* **Prompt**:
Give the items below as a Markdown table with two columns, Row and Text. Number each item in order, and skip any blank lines.

[Lines of data]

Begin

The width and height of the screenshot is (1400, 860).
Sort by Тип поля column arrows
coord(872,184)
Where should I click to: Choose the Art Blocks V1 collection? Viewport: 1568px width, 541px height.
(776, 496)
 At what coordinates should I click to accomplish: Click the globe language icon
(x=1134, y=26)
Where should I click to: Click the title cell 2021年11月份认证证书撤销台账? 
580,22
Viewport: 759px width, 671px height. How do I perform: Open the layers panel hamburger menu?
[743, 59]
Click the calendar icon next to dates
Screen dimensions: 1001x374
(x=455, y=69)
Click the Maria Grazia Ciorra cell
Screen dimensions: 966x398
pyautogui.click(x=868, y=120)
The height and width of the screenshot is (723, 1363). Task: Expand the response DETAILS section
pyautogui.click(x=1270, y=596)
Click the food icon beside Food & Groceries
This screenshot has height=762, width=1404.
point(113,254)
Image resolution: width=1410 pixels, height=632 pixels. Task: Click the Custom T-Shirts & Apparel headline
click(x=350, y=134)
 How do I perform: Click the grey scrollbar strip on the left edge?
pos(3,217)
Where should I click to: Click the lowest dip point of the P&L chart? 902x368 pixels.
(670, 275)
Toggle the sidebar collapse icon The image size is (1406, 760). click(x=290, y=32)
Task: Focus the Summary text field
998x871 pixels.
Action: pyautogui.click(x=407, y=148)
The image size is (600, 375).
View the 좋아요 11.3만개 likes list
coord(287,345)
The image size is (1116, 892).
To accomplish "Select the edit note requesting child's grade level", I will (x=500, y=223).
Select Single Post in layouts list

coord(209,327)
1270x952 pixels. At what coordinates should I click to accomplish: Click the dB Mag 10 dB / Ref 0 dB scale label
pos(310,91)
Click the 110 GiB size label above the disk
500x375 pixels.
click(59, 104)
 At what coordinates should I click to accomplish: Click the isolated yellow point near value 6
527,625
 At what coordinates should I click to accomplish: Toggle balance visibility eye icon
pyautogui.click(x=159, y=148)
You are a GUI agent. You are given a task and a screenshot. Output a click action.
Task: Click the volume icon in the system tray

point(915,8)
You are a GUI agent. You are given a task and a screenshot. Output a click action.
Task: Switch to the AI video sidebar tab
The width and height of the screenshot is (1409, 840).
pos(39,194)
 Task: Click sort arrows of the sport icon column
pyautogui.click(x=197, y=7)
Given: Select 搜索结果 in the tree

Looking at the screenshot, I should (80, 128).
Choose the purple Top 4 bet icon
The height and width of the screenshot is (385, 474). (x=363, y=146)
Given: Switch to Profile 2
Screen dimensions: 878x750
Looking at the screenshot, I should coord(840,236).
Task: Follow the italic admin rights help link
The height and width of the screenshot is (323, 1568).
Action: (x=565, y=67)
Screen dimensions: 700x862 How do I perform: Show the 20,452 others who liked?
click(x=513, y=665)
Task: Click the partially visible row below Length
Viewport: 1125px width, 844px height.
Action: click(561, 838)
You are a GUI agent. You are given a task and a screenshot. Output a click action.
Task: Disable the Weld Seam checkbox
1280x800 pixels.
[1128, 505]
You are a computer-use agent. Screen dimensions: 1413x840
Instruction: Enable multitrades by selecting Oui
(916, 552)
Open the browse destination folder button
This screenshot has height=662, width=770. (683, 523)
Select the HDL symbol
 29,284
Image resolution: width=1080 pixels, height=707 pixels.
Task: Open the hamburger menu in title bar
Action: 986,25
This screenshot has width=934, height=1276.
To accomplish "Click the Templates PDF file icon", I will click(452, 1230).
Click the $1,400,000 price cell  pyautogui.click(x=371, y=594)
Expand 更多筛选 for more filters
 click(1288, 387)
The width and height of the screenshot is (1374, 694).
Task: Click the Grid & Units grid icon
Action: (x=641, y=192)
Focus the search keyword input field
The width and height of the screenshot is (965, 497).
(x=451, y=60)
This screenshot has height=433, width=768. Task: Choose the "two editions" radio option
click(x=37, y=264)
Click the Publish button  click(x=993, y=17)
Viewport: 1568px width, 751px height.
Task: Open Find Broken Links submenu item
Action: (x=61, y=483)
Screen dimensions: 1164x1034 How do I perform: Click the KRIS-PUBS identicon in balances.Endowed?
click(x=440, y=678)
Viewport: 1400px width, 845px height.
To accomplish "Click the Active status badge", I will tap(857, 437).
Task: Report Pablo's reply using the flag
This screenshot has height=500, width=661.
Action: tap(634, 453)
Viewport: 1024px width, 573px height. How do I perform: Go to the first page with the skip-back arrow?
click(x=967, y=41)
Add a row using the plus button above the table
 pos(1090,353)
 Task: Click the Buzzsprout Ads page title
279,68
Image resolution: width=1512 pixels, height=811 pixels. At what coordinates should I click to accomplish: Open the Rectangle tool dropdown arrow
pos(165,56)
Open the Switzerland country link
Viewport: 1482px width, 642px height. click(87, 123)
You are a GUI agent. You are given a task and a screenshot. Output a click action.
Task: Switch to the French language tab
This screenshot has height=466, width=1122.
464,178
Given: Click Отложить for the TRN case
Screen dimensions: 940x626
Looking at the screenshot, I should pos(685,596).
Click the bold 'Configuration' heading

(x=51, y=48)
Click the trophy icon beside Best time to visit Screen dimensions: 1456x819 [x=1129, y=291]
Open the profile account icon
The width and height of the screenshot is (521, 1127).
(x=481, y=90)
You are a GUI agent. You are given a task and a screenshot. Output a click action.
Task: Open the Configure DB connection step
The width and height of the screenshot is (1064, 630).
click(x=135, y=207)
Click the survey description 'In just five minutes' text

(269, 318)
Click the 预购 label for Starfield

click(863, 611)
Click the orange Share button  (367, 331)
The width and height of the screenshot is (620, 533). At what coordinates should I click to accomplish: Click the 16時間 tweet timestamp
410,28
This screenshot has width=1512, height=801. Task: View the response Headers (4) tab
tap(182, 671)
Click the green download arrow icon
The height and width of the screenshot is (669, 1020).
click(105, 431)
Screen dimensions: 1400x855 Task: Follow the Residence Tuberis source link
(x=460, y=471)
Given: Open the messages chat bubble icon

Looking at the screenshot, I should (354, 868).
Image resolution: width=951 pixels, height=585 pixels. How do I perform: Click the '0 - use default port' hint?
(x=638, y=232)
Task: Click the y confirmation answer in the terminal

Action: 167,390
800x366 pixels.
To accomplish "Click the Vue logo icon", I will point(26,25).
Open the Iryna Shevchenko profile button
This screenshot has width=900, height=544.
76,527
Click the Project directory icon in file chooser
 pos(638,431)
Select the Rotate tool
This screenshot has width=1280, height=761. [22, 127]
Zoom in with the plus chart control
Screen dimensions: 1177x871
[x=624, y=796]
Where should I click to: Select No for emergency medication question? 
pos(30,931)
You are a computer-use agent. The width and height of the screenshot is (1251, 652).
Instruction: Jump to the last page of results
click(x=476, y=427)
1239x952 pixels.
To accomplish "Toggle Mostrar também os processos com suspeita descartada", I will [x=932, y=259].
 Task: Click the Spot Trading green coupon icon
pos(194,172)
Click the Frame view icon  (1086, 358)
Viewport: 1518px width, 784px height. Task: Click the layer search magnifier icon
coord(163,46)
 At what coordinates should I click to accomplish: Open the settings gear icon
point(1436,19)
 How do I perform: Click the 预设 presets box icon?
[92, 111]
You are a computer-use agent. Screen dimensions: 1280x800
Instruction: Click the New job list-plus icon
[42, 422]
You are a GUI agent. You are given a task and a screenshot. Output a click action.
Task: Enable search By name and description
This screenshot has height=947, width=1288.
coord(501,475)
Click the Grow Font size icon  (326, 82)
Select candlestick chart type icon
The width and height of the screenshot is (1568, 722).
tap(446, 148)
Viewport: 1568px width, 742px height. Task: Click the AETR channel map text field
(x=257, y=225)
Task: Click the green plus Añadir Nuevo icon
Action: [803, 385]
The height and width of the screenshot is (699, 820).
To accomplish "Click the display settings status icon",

End

* **Reply**:
| Row | Text |
|---|---|
| 1 | The width and height of the screenshot is (1400, 860). |
| 2 | Sort by Тип поля column arrows |
| 3 | coord(872,184) |
| 4 | Where should I click to: Choose the Art Blocks V1 collection? Viewport: 1568px width, 541px height. |
| 5 | (776, 496) |
| 6 |  At what coordinates should I click to accomplish: Click the globe language icon |
| 7 | (x=1134, y=26) |
| 8 | Where should I click to: Click the title cell 2021年11月份认证证书撤销台账?  |
| 9 | 580,22 |
| 10 | Viewport: 759px width, 671px height. How do I perform: Open the layers panel hamburger menu? |
| 11 | [743, 59] |
| 12 | Click the calendar icon next to dates |
| 13 | Screen dimensions: 1001x374 |
| 14 | (x=455, y=69) |
| 15 | Click the Maria Grazia Ciorra cell |
| 16 | Screen dimensions: 966x398 |
| 17 | pyautogui.click(x=868, y=120) |
| 18 | The height and width of the screenshot is (723, 1363). Task: Expand the response DETAILS section |
| 19 | pyautogui.click(x=1270, y=596) |
| 20 | Click the food icon beside Food & Groceries |
| 21 | This screenshot has height=762, width=1404. |
| 22 | point(113,254) |
| 23 | Image resolution: width=1410 pixels, height=632 pixels. Task: Click the Custom T-Shirts & Apparel headline |
| 24 | click(x=350, y=134) |
| 25 |  How do I perform: Click the grey scrollbar strip on the left edge? |
| 26 | pos(3,217) |
| 27 | Where should I click to: Click the lowest dip point of the P&L chart? 902x368 pixels. |
| 28 | (670, 275) |
| 29 | Toggle the sidebar collapse icon The image size is (1406, 760). click(x=290, y=32) |
| 30 | Task: Focus the Summary text field |
| 31 | 998x871 pixels. |
| 32 | Action: pyautogui.click(x=407, y=148) |
| 33 | The image size is (600, 375). |
| 34 | View the 좋아요 11.3만개 likes list |
| 35 | coord(287,345) |
| 36 | The image size is (1116, 892). |
| 37 | To accomplish "Select the edit note requesting child's grade level", I will (x=500, y=223). |
| 38 | Select Single Post in layouts list |
| 39 | coord(209,327) |
| 40 | 1270x952 pixels. At what coordinates should I click to accomplish: Click the dB Mag 10 dB / Ref 0 dB scale label |
| 41 | pos(310,91) |
| 42 | Click the 110 GiB size label above the disk |
| 43 | 500x375 pixels. |
| 44 | click(59, 104) |
| 45 |  At what coordinates should I click to accomplish: Click the isolated yellow point near value 6 |
| 46 | 527,625 |
| 47 |  At what coordinates should I click to accomplish: Toggle balance visibility eye icon |
| 48 | pyautogui.click(x=159, y=148) |
| 49 | You are a GUI agent. You are given a task and a screenshot. Output a click action. |
| 50 | Task: Click the volume icon in the system tray |
| 51 | point(915,8) |
| 52 | You are a GUI agent. You are given a task and a screenshot. Output a click action. |
| 53 | Task: Switch to the AI video sidebar tab |
| 54 | The width and height of the screenshot is (1409, 840). |
| 55 | pos(39,194) |
| 56 |  Task: Click sort arrows of the sport icon column |
| 57 | pyautogui.click(x=197, y=7) |
| 58 | Given: Select 搜索结果 in the tree |
| 59 | Looking at the screenshot, I should (80, 128). |
| 60 | Choose the purple Top 4 bet icon |
| 61 | The height and width of the screenshot is (385, 474). (x=363, y=146) |
| 62 | Given: Switch to Profile 2 |
| 63 | Screen dimensions: 878x750 |
| 64 | Looking at the screenshot, I should coord(840,236). |
| 65 | Task: Follow the italic admin rights help link |
| 66 | The height and width of the screenshot is (323, 1568). |
| 67 | Action: (x=565, y=67) |
| 68 | Screen dimensions: 700x862 How do I perform: Show the 20,452 others who liked? |
| 69 | click(x=513, y=665) |
| 70 | Task: Click the partially visible row below Length |
| 71 | Viewport: 1125px width, 844px height. |
| 72 | Action: click(561, 838) |
| 73 | You are a GUI agent. You are given a task and a screenshot. Output a click action. |
| 74 | Task: Disable the Weld Seam checkbox |
| 75 | 1280x800 pixels. |
| 76 | [1128, 505] |
| 77 | You are a computer-use agent. Screen dimensions: 1413x840 |
| 78 | Instruction: Enable multitrades by selecting Oui |
| 79 | (916, 552) |
| 80 | Open the browse destination folder button |
| 81 | This screenshot has height=662, width=770. (683, 523) |
| 82 | Select the HDL symbol |
| 83 |  29,284 |
| 84 | Image resolution: width=1080 pixels, height=707 pixels. |
| 85 | Task: Open the hamburger menu in title bar |
| 86 | Action: 986,25 |
| 87 | This screenshot has width=934, height=1276. |
| 88 | To accomplish "Click the Templates PDF file icon", I will click(452, 1230). |
| 89 | Click the $1,400,000 price cell  pyautogui.click(x=371, y=594) |
| 90 | Expand 更多筛选 for more filters |
| 91 |  click(1288, 387) |
| 92 | The width and height of the screenshot is (1374, 694). |
| 93 | Task: Click the Grid & Units grid icon |
| 94 | Action: (x=641, y=192) |
| 95 | Focus the search keyword input field |
| 96 | The width and height of the screenshot is (965, 497). |
| 97 | (x=451, y=60) |
| 98 | This screenshot has height=433, width=768. Task: Choose the "two editions" radio option |
| 99 | click(x=37, y=264) |
| 100 | Click the Publish button  click(x=993, y=17) |
| 101 | Viewport: 1568px width, 751px height. |
| 102 | Task: Open Find Broken Links submenu item |
| 103 | Action: (x=61, y=483) |
| 104 | Screen dimensions: 1164x1034 How do I perform: Click the KRIS-PUBS identicon in balances.Endowed? |
| 105 | click(x=440, y=678) |
| 106 | Viewport: 1400px width, 845px height. |
| 107 | To accomplish "Click the Active status badge", I will tap(857, 437). |
| 108 | Task: Report Pablo's reply using the flag |
| 109 | This screenshot has height=500, width=661. |
| 110 | Action: tap(634, 453) |
| 111 | Viewport: 1024px width, 573px height. How do I perform: Go to the first page with the skip-back arrow? |
| 112 | click(x=967, y=41) |
| 113 | Add a row using the plus button above the table |
| 114 |  pos(1090,353) |
| 115 |  Task: Click the Buzzsprout Ads page title |
| 116 | 279,68 |
| 117 | Image resolution: width=1512 pixels, height=811 pixels. At what coordinates should I click to accomplish: Open the Rectangle tool dropdown arrow |
| 118 | pos(165,56) |
| 119 | Open the Switzerland country link |
| 120 | Viewport: 1482px width, 642px height. click(87, 123) |
| 121 | You are a GUI agent. You are given a task and a screenshot. Output a click action. |
| 122 | Task: Switch to the French language tab |
| 123 | This screenshot has height=466, width=1122. |
| 124 | 464,178 |
| 125 | Given: Click Отложить for the TRN case |
| 126 | Screen dimensions: 940x626 |
| 127 | Looking at the screenshot, I should pos(685,596). |
| 128 | Click the bold 'Configuration' heading |
| 129 | (x=51, y=48) |
| 130 | Click the trophy icon beside Best time to visit Screen dimensions: 1456x819 [x=1129, y=291] |
| 131 | Open the profile account icon |
| 132 | The width and height of the screenshot is (521, 1127). |
| 133 | (x=481, y=90) |
| 134 | You are a GUI agent. You are given a task and a screenshot. Output a click action. |
| 135 | Task: Open the Configure DB connection step |
| 136 | The width and height of the screenshot is (1064, 630). |
| 137 | click(x=135, y=207) |
| 138 | Click the survey description 'In just five minutes' text |
| 139 | (269, 318) |
| 140 | Click the 预购 label for Starfield |
| 141 | click(863, 611) |
| 142 | Click the orange Share button  (367, 331) |
| 143 | The width and height of the screenshot is (620, 533). At what coordinates should I click to accomplish: Click the 16時間 tweet timestamp |
| 144 | 410,28 |
| 145 | This screenshot has width=1512, height=801. Task: View the response Headers (4) tab |
| 146 | tap(182, 671) |
| 147 | Click the green download arrow icon |
| 148 | The height and width of the screenshot is (669, 1020). |
| 149 | click(105, 431) |
| 150 | Screen dimensions: 1400x855 Task: Follow the Residence Tuberis source link |
| 151 | (x=460, y=471) |
| 152 | Given: Open the messages chat bubble icon |
| 153 | Looking at the screenshot, I should (354, 868). |
| 154 | Image resolution: width=951 pixels, height=585 pixels. How do I perform: Click the '0 - use default port' hint? |
| 155 | (x=638, y=232) |
| 156 | Task: Click the y confirmation answer in the terminal |
| 157 | Action: 167,390 |
| 158 | 800x366 pixels. |
| 159 | To accomplish "Click the Vue logo icon", I will point(26,25). |
| 160 | Open the Iryna Shevchenko profile button |
| 161 | This screenshot has width=900, height=544. |
| 162 | 76,527 |
| 163 | Click the Project directory icon in file chooser |
| 164 |  pos(638,431) |
| 165 | Select the Rotate tool |
| 166 | This screenshot has width=1280, height=761. [22, 127] |
| 167 | Zoom in with the plus chart control |
| 168 | Screen dimensions: 1177x871 |
| 169 | [x=624, y=796] |
| 170 | Where should I click to: Select No for emergency medication question?  |
| 171 | pos(30,931) |
| 172 | You are a computer-use agent. The width and height of the screenshot is (1251, 652). |
| 173 | Instruction: Jump to the last page of results |
| 174 | click(x=476, y=427) |
| 175 | 1239x952 pixels. |
| 176 | To accomplish "Toggle Mostrar também os processos com suspeita descartada", I will [x=932, y=259]. |
| 177 |  Task: Click the Spot Trading green coupon icon |
| 178 | pos(194,172) |
| 179 | Click the Frame view icon  (1086, 358) |
| 180 | Viewport: 1518px width, 784px height. Task: Click the layer search magnifier icon |
| 181 | coord(163,46) |
| 182 |  At what coordinates should I click to accomplish: Open the settings gear icon |
| 183 | point(1436,19) |
| 184 |  How do I perform: Click the 预设 presets box icon? |
| 185 | [92, 111] |
| 186 | You are a computer-use agent. Screen dimensions: 1280x800 |
| 187 | Instruction: Click the New job list-plus icon |
| 188 | [42, 422] |
| 189 | You are a GUI agent. You are given a task and a screenshot. Output a click action. |
| 190 | Task: Enable search By name and description |
| 191 | This screenshot has height=947, width=1288. |
| 192 | coord(501,475) |
| 193 | Click the Grow Font size icon  (326, 82) |
| 194 | Select candlestick chart type icon |
| 195 | The width and height of the screenshot is (1568, 722). |
| 196 | tap(446, 148) |
| 197 | Viewport: 1568px width, 742px height. Task: Click the AETR channel map text field |
| 198 | (x=257, y=225) |
| 199 | Task: Click the green plus Añadir Nuevo icon |
| 200 | Action: [803, 385] |
| 201 | The height and width of the screenshot is (699, 820). |
| 202 | To accomplish "Click the display settings status icon", |